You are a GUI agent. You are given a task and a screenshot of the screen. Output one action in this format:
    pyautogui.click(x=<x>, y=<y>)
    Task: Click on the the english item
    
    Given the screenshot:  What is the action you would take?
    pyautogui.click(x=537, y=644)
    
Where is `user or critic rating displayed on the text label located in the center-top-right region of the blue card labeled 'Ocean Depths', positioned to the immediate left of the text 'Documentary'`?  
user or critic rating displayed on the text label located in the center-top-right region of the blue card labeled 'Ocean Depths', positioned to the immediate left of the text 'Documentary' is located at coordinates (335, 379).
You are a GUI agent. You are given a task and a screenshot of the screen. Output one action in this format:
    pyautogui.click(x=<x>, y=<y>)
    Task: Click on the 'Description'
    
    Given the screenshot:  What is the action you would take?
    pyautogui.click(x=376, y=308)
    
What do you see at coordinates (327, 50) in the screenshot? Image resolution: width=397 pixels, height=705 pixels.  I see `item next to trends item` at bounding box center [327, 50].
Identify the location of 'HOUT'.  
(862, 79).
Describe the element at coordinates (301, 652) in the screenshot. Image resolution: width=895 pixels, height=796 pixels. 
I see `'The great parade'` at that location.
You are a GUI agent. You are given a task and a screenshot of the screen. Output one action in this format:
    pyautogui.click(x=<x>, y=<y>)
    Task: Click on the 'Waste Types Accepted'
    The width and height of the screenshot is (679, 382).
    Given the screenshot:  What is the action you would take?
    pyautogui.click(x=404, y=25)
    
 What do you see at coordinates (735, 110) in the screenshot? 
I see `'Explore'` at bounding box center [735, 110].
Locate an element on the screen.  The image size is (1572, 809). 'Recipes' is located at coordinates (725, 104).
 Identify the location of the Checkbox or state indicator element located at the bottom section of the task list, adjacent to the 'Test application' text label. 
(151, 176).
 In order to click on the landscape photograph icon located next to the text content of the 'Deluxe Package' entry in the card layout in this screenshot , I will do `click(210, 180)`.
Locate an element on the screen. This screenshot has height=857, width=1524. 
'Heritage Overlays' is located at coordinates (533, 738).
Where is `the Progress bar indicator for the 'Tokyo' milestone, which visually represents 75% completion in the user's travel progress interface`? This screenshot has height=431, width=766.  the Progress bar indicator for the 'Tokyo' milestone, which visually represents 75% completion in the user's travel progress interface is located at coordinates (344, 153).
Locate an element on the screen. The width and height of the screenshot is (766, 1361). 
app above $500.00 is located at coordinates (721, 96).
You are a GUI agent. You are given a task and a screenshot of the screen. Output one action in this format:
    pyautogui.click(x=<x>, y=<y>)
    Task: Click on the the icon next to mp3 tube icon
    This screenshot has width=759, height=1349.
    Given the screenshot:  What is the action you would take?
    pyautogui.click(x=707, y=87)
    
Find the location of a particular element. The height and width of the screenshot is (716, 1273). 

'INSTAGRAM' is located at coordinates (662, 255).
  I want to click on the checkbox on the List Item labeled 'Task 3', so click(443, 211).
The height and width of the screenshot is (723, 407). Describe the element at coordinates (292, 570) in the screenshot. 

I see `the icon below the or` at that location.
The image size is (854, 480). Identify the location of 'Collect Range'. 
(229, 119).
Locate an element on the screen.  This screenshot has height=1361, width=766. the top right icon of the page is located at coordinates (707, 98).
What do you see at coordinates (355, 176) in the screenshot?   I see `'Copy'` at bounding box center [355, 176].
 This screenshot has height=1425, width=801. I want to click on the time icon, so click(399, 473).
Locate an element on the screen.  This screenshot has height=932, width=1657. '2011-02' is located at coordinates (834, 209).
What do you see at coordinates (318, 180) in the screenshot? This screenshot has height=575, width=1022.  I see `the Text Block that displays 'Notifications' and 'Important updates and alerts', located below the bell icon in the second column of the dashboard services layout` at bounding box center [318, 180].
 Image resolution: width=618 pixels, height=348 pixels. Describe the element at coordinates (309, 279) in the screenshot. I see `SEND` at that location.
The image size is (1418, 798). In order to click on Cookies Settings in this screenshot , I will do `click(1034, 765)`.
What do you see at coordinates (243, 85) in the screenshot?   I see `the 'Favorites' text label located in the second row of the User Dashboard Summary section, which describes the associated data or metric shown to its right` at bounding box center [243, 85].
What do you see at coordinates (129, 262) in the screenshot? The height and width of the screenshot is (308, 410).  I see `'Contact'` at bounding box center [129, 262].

Task to carry out: Retype the records exactly, starting at the line that contains "The image size is (854, 480)." and ending at the line that contains "This screenshot has height=1425, width=801.", with both of those lines included.

Result:
The image size is (854, 480). Identify the location of 'Collect Range'. 
(229, 119).
Locate an element on the screen.  This screenshot has height=1361, width=766. the top right icon of the page is located at coordinates (707, 98).
What do you see at coordinates (355, 176) in the screenshot?   I see `'Copy'` at bounding box center [355, 176].
 This screenshot has height=1425, width=801. I want to click on the time icon, so click(399, 473).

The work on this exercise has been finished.